* Work instructions *
Go through the listing below and retype exactly the lines starting at the one with "Where should I click to: Open" and ending at the one with "Where should I click to: Click the blue", skipping pictures.

Data shown Block Start

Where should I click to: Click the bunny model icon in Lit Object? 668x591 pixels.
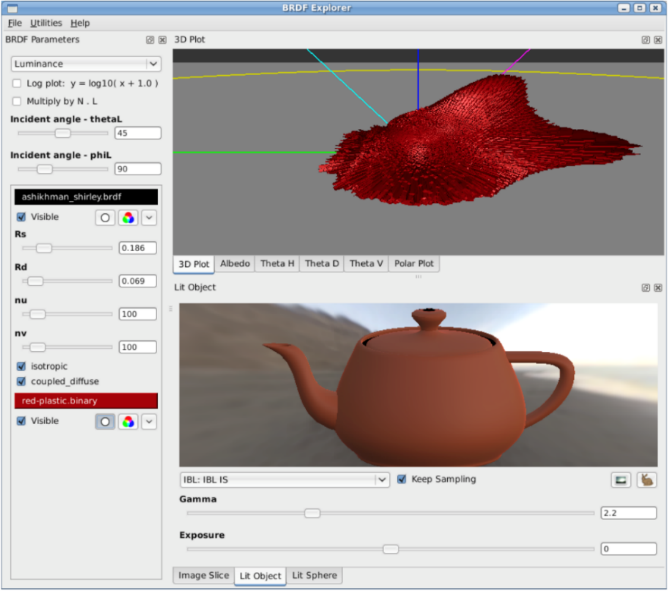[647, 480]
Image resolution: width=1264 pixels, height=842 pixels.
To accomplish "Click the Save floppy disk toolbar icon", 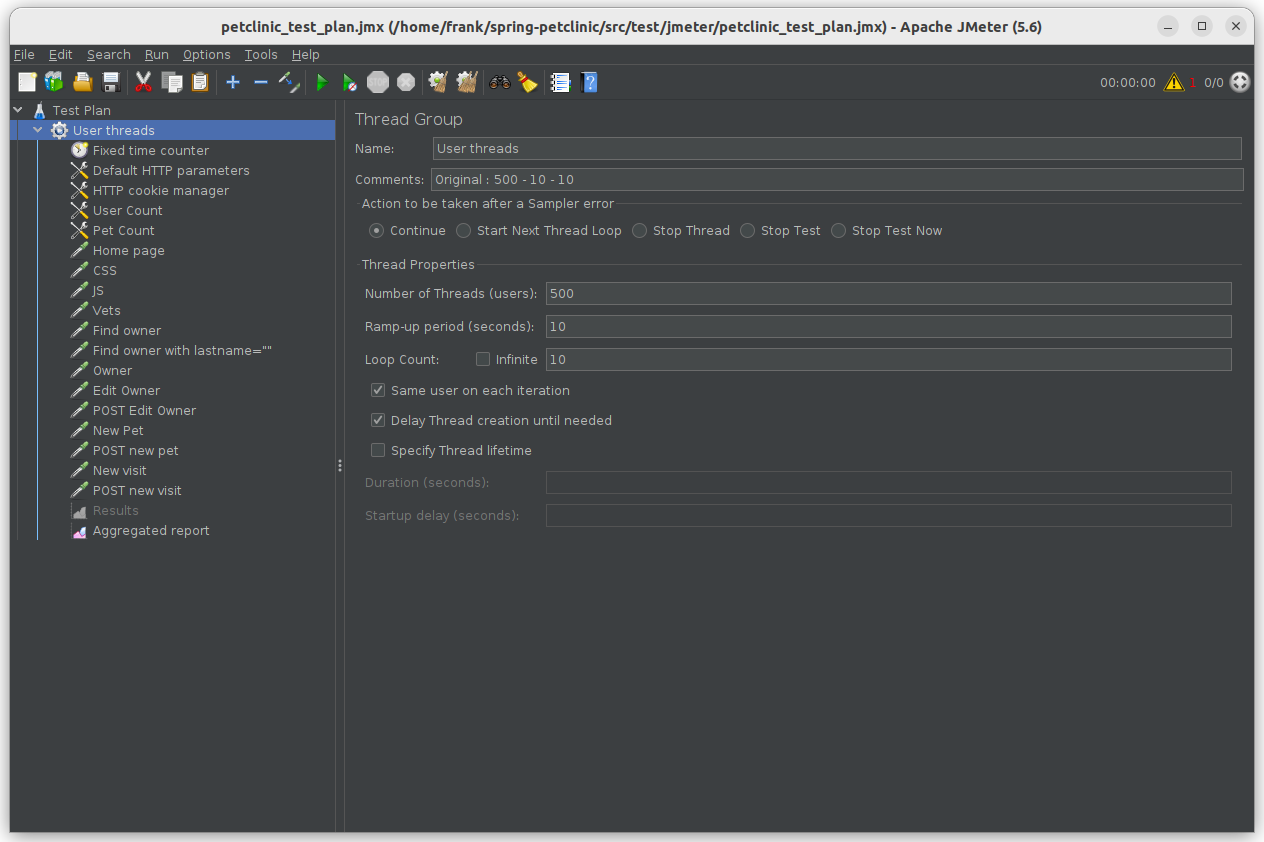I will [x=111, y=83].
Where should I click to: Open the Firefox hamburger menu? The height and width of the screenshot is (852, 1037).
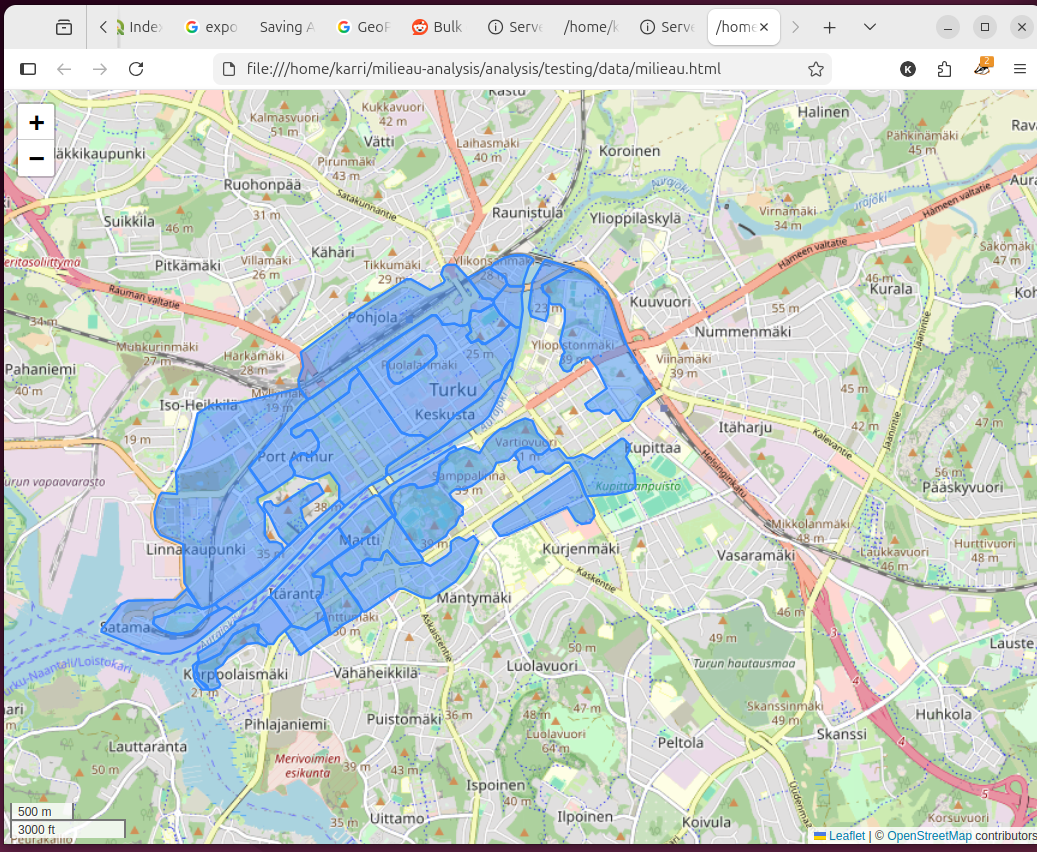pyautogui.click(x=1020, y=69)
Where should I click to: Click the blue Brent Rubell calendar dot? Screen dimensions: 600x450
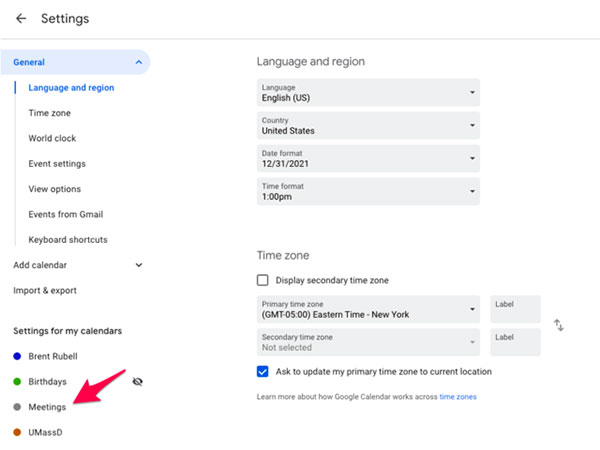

Data shown Block End
Data shown Block Start

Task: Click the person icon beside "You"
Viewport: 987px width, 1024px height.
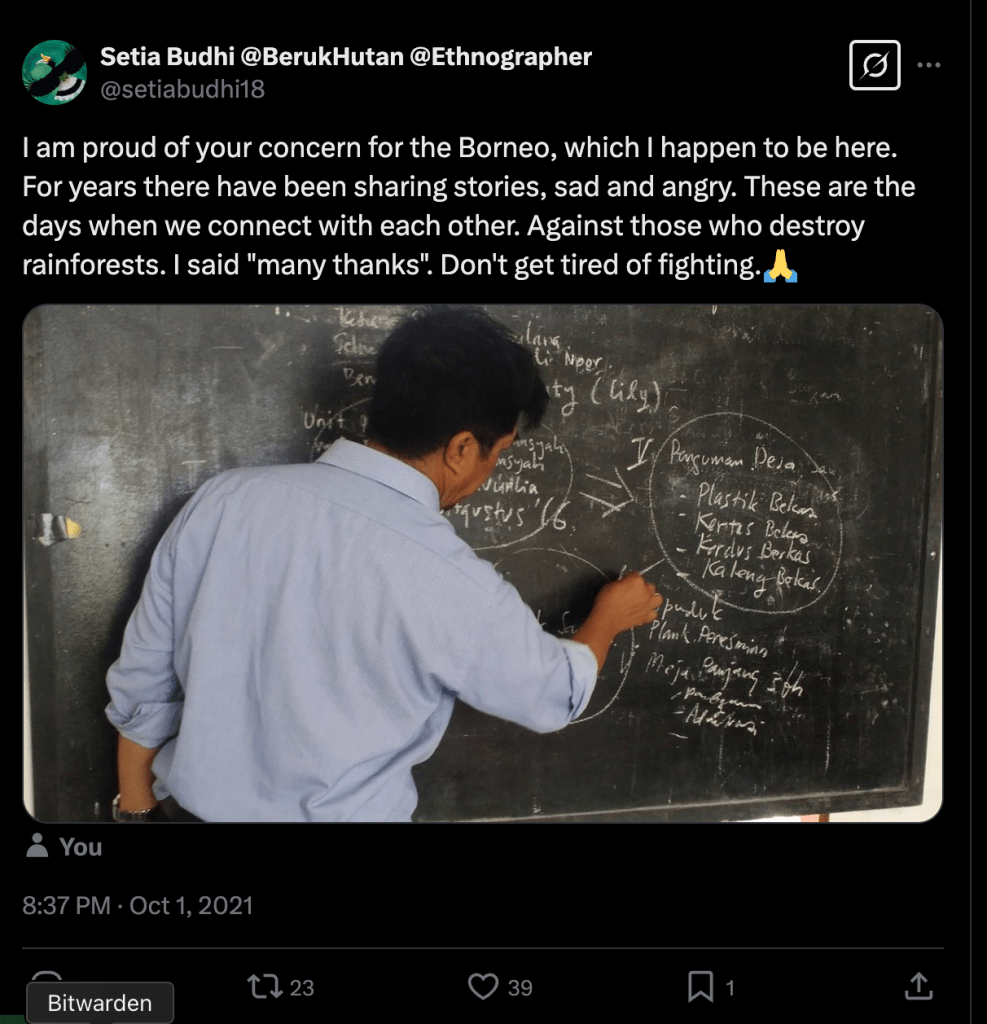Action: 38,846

Data shown Block End

* Answer area *
Where should I click to: Open the Firefox hamburger menu? The height and width of the screenshot is (852, 1037).
pyautogui.click(x=1020, y=69)
Where should I click to: Click the blue Brent Rubell calendar dot? Screen dimensions: 600x450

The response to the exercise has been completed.